### Exercise:
Copy out, word for word, the lines from the one containing "The height and width of the screenshot is (595, 670)." through the one containing "will tap(622, 408).", with both of those lines included.

### Exercise data:
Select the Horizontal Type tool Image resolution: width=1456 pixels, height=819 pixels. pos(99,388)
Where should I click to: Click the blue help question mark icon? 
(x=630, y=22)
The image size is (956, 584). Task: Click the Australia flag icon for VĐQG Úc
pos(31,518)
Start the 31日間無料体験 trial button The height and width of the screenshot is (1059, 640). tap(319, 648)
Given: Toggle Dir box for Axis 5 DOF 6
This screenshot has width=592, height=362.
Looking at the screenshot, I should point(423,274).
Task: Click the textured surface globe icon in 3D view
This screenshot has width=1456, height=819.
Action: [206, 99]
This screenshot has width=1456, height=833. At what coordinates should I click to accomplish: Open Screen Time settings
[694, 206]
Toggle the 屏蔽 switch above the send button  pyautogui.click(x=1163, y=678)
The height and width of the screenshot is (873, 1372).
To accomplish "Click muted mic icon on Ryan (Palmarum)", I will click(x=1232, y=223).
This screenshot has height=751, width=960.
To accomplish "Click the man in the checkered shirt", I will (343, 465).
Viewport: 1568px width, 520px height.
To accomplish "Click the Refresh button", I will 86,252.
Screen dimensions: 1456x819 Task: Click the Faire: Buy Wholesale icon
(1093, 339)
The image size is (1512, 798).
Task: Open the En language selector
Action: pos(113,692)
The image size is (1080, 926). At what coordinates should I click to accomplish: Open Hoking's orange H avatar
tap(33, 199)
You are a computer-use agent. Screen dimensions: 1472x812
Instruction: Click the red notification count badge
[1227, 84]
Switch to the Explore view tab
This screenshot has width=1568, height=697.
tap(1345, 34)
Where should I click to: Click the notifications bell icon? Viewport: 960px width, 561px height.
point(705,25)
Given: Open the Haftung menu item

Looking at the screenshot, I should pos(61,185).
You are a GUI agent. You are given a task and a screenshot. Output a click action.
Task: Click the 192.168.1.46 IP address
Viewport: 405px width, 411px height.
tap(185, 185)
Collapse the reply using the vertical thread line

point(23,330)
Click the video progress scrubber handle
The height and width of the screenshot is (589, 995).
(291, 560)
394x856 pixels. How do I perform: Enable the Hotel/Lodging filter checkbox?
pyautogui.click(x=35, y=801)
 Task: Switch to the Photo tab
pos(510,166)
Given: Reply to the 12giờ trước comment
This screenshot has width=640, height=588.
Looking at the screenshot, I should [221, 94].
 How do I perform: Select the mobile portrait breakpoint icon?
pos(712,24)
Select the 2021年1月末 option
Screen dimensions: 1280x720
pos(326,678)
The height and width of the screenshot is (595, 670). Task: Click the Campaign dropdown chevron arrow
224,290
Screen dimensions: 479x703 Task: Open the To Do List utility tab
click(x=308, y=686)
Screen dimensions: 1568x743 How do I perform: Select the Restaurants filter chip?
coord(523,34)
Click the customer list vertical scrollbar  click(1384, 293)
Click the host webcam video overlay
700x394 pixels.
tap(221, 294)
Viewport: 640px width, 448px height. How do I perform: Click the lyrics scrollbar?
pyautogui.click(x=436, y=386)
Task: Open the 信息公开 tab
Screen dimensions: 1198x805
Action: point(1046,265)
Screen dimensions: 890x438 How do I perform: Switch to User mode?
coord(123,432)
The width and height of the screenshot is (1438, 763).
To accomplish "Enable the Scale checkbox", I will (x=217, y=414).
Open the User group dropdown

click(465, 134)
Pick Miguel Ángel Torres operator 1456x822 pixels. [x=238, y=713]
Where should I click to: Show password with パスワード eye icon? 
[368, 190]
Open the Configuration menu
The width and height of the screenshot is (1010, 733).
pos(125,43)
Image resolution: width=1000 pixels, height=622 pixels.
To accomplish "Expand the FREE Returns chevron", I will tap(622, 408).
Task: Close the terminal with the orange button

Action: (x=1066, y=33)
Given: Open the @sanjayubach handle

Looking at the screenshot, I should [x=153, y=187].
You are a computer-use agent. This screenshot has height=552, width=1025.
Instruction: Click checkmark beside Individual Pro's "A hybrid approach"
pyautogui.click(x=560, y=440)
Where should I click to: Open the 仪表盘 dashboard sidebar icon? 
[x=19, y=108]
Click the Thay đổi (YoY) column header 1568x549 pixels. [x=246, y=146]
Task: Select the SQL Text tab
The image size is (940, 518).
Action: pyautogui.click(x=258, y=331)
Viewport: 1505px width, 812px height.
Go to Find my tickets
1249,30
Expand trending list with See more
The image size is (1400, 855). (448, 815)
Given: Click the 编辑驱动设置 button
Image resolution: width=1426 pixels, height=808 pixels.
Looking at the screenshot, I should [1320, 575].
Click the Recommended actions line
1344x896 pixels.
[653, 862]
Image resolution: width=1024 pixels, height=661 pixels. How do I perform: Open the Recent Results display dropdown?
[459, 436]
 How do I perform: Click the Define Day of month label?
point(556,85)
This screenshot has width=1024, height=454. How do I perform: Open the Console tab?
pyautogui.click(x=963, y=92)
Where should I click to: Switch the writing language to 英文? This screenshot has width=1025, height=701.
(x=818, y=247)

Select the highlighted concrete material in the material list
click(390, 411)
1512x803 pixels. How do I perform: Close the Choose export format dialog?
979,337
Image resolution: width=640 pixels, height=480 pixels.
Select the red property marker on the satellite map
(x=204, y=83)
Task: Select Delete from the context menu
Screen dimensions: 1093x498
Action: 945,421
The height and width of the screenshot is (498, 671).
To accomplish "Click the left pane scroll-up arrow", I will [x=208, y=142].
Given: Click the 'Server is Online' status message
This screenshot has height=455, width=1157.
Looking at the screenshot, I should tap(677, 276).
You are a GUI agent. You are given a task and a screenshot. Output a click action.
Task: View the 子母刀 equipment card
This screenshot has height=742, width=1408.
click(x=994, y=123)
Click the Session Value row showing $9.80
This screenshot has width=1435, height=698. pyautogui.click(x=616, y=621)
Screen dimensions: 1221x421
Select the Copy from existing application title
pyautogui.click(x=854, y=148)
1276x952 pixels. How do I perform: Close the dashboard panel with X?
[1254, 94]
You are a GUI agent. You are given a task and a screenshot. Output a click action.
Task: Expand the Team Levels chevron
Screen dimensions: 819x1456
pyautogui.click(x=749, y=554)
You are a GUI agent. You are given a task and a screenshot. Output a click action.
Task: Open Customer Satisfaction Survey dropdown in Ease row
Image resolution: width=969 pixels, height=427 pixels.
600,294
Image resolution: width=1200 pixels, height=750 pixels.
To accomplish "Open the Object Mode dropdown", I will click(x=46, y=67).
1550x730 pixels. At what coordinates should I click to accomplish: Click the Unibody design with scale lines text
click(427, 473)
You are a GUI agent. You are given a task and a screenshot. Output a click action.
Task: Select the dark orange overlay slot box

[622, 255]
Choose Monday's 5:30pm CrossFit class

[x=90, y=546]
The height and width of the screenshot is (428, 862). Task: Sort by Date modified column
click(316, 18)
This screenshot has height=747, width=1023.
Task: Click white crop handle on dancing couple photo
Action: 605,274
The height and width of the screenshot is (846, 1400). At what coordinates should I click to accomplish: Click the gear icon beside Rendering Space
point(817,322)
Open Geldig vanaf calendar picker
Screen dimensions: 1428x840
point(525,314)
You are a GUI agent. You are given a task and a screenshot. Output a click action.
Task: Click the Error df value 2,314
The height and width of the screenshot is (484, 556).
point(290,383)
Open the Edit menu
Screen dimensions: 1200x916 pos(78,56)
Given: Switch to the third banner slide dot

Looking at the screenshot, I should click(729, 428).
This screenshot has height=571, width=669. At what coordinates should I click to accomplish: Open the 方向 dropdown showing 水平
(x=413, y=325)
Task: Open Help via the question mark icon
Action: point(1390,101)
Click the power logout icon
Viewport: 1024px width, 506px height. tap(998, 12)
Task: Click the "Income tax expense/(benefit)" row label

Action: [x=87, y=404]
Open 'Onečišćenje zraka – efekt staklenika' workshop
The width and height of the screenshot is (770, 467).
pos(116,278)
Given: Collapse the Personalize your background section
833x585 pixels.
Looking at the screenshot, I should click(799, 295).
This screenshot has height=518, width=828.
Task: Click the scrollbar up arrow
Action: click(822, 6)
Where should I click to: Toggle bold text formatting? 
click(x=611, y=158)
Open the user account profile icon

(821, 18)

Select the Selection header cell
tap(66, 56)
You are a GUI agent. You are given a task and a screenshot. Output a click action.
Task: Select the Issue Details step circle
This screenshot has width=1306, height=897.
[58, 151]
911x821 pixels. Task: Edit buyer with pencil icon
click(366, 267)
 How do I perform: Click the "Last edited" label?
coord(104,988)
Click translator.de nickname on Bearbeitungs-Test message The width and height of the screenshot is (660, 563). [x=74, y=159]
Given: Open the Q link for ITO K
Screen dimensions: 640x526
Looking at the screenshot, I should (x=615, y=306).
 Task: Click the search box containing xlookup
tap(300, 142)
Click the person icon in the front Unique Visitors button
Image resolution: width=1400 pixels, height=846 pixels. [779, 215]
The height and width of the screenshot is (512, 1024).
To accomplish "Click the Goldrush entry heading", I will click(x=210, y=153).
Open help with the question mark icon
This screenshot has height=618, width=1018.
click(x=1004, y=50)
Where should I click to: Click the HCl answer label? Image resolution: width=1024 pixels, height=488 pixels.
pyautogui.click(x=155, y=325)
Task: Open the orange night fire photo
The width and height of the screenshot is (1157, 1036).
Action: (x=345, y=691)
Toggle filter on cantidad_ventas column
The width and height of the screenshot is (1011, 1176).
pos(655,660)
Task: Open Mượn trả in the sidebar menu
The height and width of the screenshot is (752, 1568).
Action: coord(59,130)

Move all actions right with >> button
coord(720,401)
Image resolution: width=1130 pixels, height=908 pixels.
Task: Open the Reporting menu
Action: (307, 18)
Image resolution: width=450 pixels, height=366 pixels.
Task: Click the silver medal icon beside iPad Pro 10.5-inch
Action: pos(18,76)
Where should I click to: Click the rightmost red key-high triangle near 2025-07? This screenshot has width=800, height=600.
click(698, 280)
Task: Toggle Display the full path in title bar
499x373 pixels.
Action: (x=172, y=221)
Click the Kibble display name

### Written response:
The height and width of the screenshot is (595, 670). Task: Click the Campaign dropdown chevron arrow
224,290
Screen dimensions: 479x703 Task: Open the To Do List utility tab
click(x=308, y=686)
Screen dimensions: 1568x743 How do I perform: Select the Restaurants filter chip?
coord(523,34)
Click the customer list vertical scrollbar  click(1384, 293)
Click the host webcam video overlay
700x394 pixels.
tap(221, 294)
Viewport: 640px width, 448px height. How do I perform: Click the lyrics scrollbar?
pyautogui.click(x=436, y=386)
Task: Open the 信息公开 tab
Screen dimensions: 1198x805
Action: point(1046,265)
Screen dimensions: 890x438 How do I perform: Switch to User mode?
coord(123,432)
The width and height of the screenshot is (1438, 763).
To accomplish "Enable the Scale checkbox", I will (x=217, y=414).
Open the User group dropdown

click(465, 134)
Pick Miguel Ángel Torres operator 1456x822 pixels. [x=238, y=713]
Where should I click to: Show password with パスワード eye icon? 
[368, 190]
Open the Configuration menu
The width and height of the screenshot is (1010, 733).
pos(125,43)
Image resolution: width=1000 pixels, height=622 pixels.
To accomplish "Expand the FREE Returns chevron", I will tap(622, 408).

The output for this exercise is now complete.